[Saved data entries]
▼▼▼

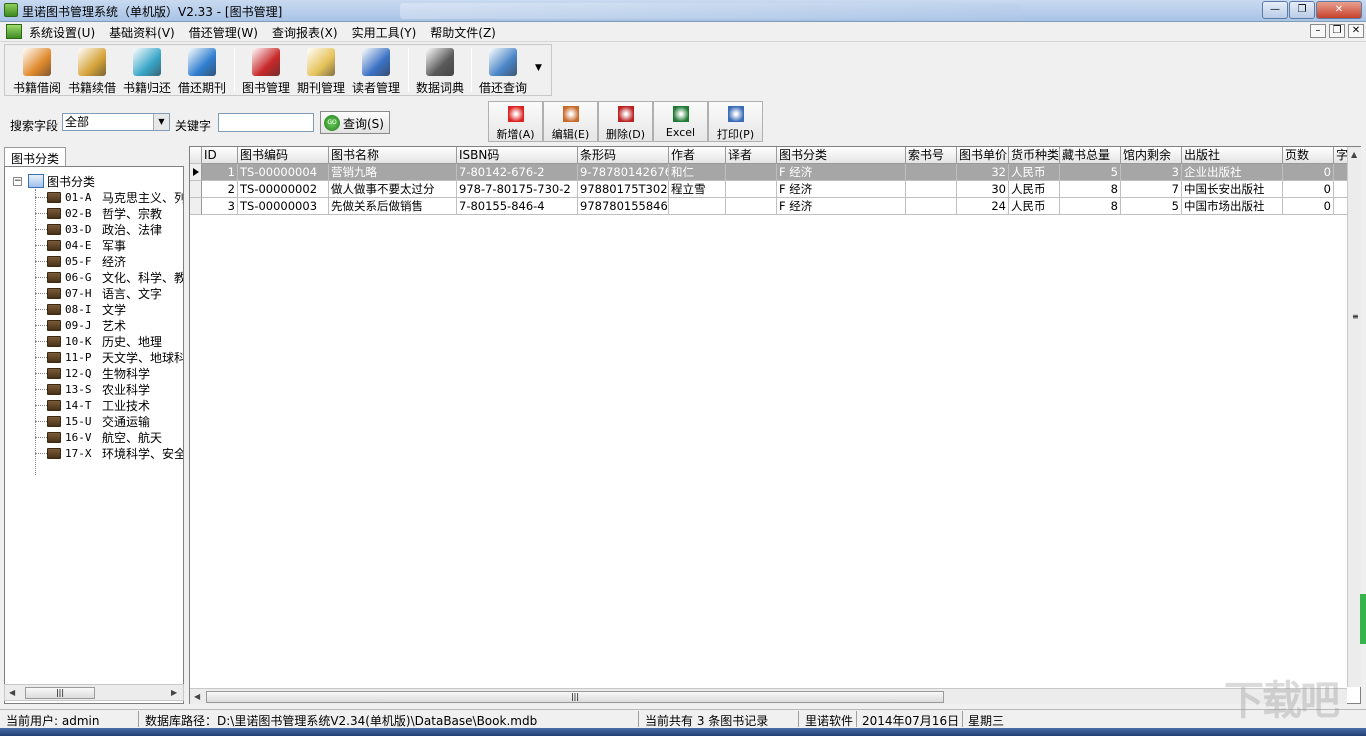 The width and height of the screenshot is (1366, 736). Describe the element at coordinates (538, 68) in the screenshot. I see `chevron-down-icon: ▼` at that location.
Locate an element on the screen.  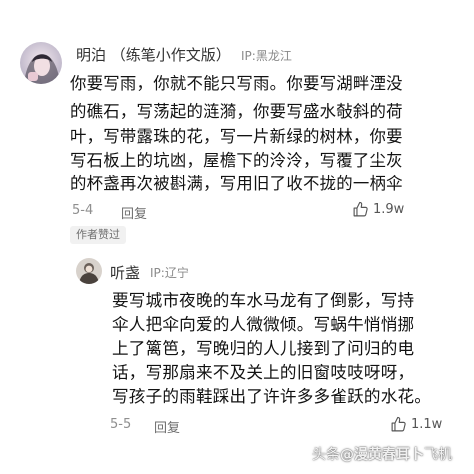
reply-line: 写孩子的雨鞋踩出了许许多多雀跃的水花。 is located at coordinates (272, 396).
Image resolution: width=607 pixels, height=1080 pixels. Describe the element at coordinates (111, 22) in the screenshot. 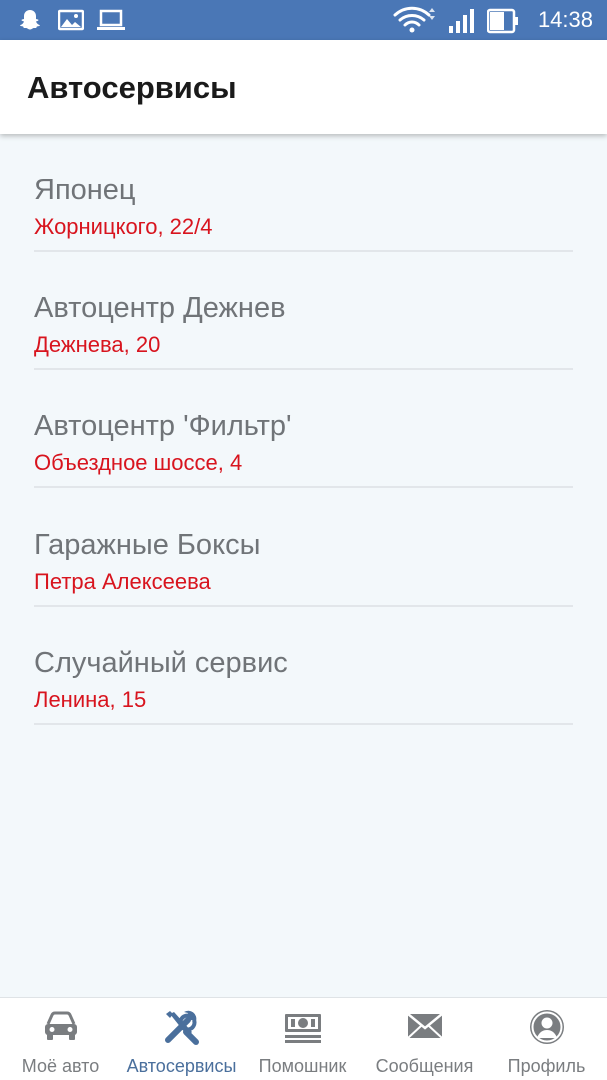

I see `laptop-icon` at that location.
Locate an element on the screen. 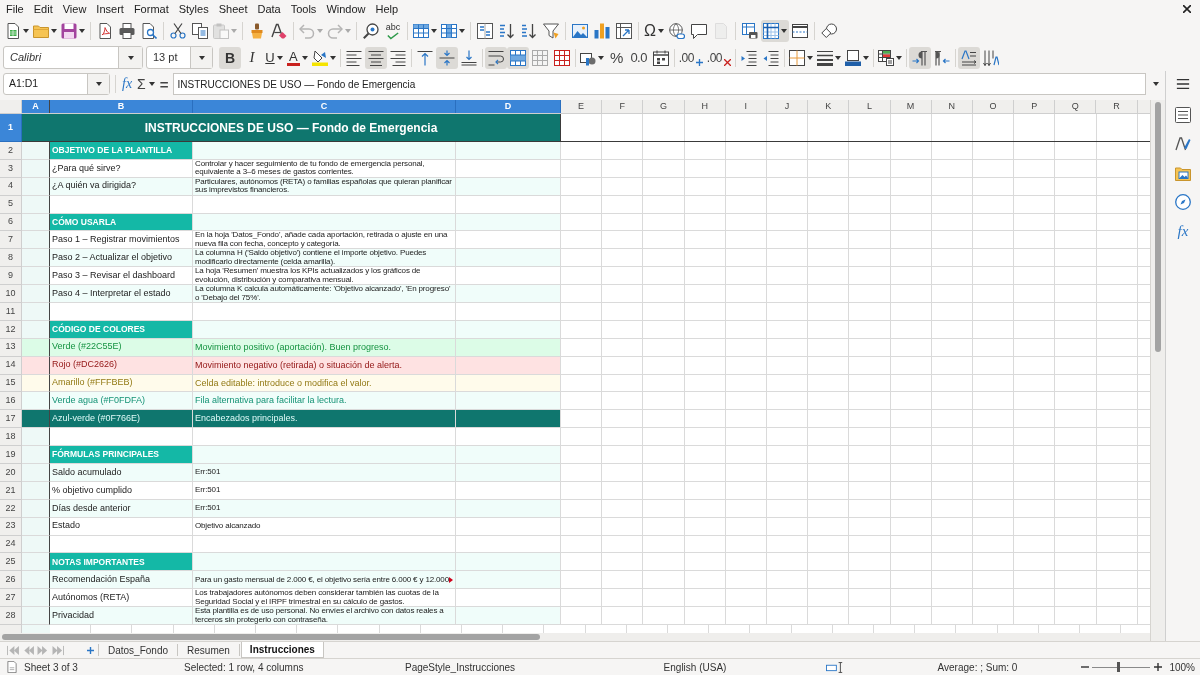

▲▲▲

[EXERCISE] Format the lines of the entries above as a Markdown table with the columns "Row" and "Entry line," numbering each row and omitting blank lines. Leave out the pictures.

[EXPECTED ANSWER]
| Row | Entry line |
|---|---|
| 1 |  The width and height of the screenshot is (1366, 736). Describe the element at coordinates (538, 68) in the screenshot. I see `chevron-down-icon: ▼` at that location. |
| 2 | Locate an element on the screen.   |
| 3 | reply-line: 写孩子的雨鞋踩出了许许多多雀跃的水花。 is located at coordinates (272, 396). |
| 4 | Image resolution: width=607 pixels, height=1080 pixels. Describe the element at coordinates (111, 22) in the screenshot.  |
| 5 | I see `laptop-icon` at that location. |
| 6 | Locate an element on the screen.  |